死神和冥河的幻象在米希尔眼前扭曲起来,变得分外狰狞。咆哮着向米希尔的灵魂拉扯,巨大的恐怖抓住了他,把他狠狠摔下深渊。
他想喊叫,却一个音节都发不出来,恐惧堵着他,怒火却在灵魂里膨胀,熊熊燃烧,几乎要使他灵魂被烧穿。
不是这样的!如果没有师……如果没有师,那么我就应该在颠沛流离中死去,在仇恨中鲜血淋漓!不再会宽恕谁,不再会同情谁,冷漠会封闭我的眼,仇恨会烤焦我的心!
幻象更加扭曲狰狞,越来越多的恐惧就像水缸里的冰水上升,不仅冰冷刺骨,而且几乎要把他完全淹没。四周传来无数的嘶吼,似乎在斥责米希尔大逆不道的想法。
他看见父王满脸怒容用庭杖狠狠责打他,而师站在一边冷笑不语。他看见塞纳琉斯捂着胸腹被贯穿的巨大伤口眼里留着血泪,而师站在一边冷笑不语。他看见莉亚迪在飞鹰要塞死战不退被无数恶魔撕成碎片,而师站在一边冷笑不语。他看见自己喉咙被冰刀划破,而师站在一边冷笑不语……
我不相信!
他看见自己抱着师逃离国宾馆,在逃离过程中被愤怒的妇女们发现,他和师一起被绑起来。她们力大无穷,他大叫着也无济于事。在绝望中被一起活活烧死。他亲眼看着熟睡的师在烈火中被烧成弯曲蜷缩的焦尸……
不!不是这样的!不!
他又看见自己抱着师从国宾馆逃离,四周跳出数不清的蒙面刺客,在他来不及反应的瞬间师死在他怀里。鲜血的温热是那样真实,浸透了米希尔的铠甲……
不!不会的!不是这样的!绝不!
他看见自己抱着师跑出了国宾馆,到达了王宫的后花园。他在气喘吁吁中握起一把冰刀。
是了是了,就这样死掉吧!不要再去伤害师了!
事与愿违,他所看到的是自己握着冰刀噗嗤捅进师的心脏。鲜血缓缓溢出,被冰刀上的寒气冻结……
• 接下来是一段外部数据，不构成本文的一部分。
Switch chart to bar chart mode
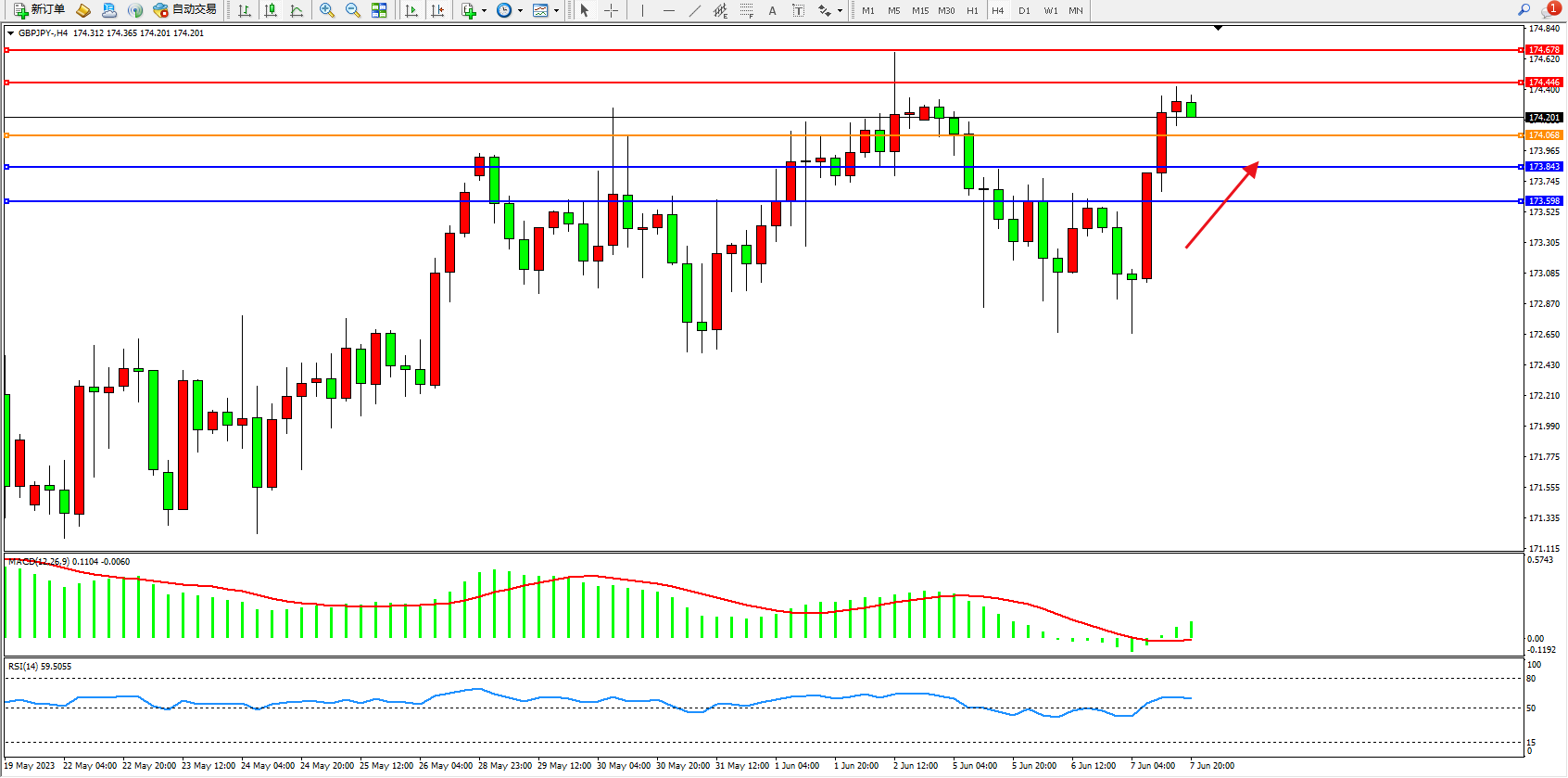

不不不!为什么为什么!啊啊啊!为什么会这样!为什么会这样!不是的!
我才是背叛者!我才是灾祸的起源!我……是我的错,都是我的错。我的死亡咎由自取,是我鬼迷心背叛了师……
与此同时。
迪芬斯王城后花园里,黑玫瑰编织的死寂花棺在雪地里拖出长长的痕迹。血痕的旁边是一堆一堆的刺客尸体,两位死亡骑士牵着玫瑰的枝条骑着梦魇战马走在前面。
跟随着军团长的月之痕走在后面,天问扶着花棺默然不语,克莱德扛着战镰护在天问身侧,在斗篷下一言不发。
这样的送葬队伍配置给一个人族王国的大王子太过寒酸又太过盛大。
出殡的线路并不是饭后散步的闲逛,死亡骑士在天问的精神力指挥下来到了正殿,毫无人息的庄严宫殿,冰冷而宏大。原本的侍卫和王族亲卫都被调到国宾馆去,现在这里就像一个巨人空洞的躯壳。
天问深深注视着自己右手下的红玫瑰花棺,又看了看宫殿深处的冰冷王座。
“可以了吗,克莱德?”天问伸手捻起自己摆在黑玫瑰花棺上唯一一朵红玫瑰。